**Source:**
===
The Back End: Using Gatsby.js and Node.js for Static Site Updates

In this article series, we will develop a static content website prototype. It will generate daily-updated, simple static HTML pages for popular GitHub repositories to track their latest releases. Static web page generation frameworks have great features to achieve that—we’ll use Gatsby.js, one of the most popular.

In Gatsby, there are many ways to collect data for a front end without having a back end (serverless), Headless CMS platforms and Gatsby source plugins among them. But we will implement a back end to store basic information about GitHub repositories and their latest releases. Thus, we will have full control over both our back end and front end.

Also, I’ll cover a set of tools to trigger a daily update of your application. You can also trigger it manually or whenever some specific event happens.

Our front-end application will be run on Netlify, and the back-end application will be working on Heroku using a free plan. It will sleep periodically : “When someone accesses the app, the dyno manager will automatically wake up the web dyno to run the web process type.” So, we can wake up it via AWS Lambda and AWS CloudWatch. As of this writing, this is the most cost-effective way to have a prototype online 24/7.

Our Node Static Website Example: What to Expect

To keep these articles focused on one topic, I won’t be covering authentication, validation, scalability, or other general topics. The coding part of this article will be as simple as possible. The structure of the project and usage of the correct set of tools are more important.
===
**Task brief:** Write out the part of the article on building static sites with Gatsby.js and Node.js from "Also, I’ll cover" to "are more important.", word for word. The listing has nothing to do with the article above.

**Information shown:**
===
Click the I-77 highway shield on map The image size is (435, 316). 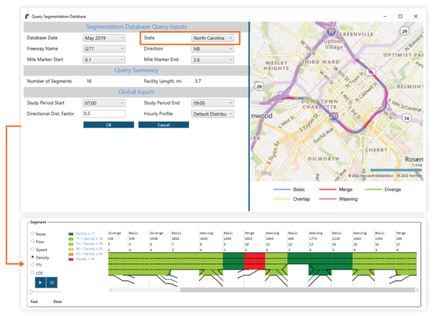point(331,32)
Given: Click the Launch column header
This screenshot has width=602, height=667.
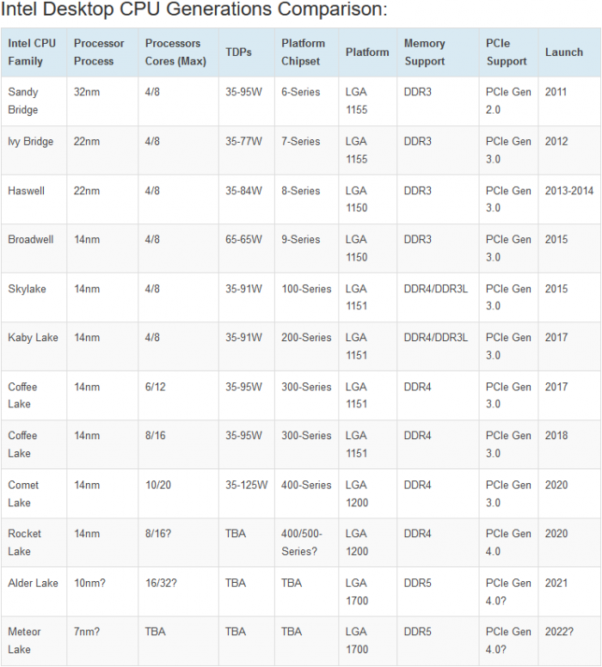Looking at the screenshot, I should 564,52.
===
**The completed task:**
Also, I’ll cover a set of tools to trigger a daily update of your application. You can also trigger it manually or whenever some specific event happens.

Our front-end application will be run on Netlify, and the back-end application will be working on Heroku using a free plan. It will sleep periodically : “When someone accesses the app, the dyno manager will automatically wake up the web dyno to run the web process type.” So, we can wake up it via AWS Lambda and AWS CloudWatch. As of this writing, this is the most cost-effective way to have a prototype online 24/7.

Our Node Static Website Example: What to Expect

To keep these articles focused on one topic, I won’t be covering authentication, validation, scalability, or other general topics. The coding part of this article will be as simple as possible. The structure of the project and usage of the correct set of tools are more important.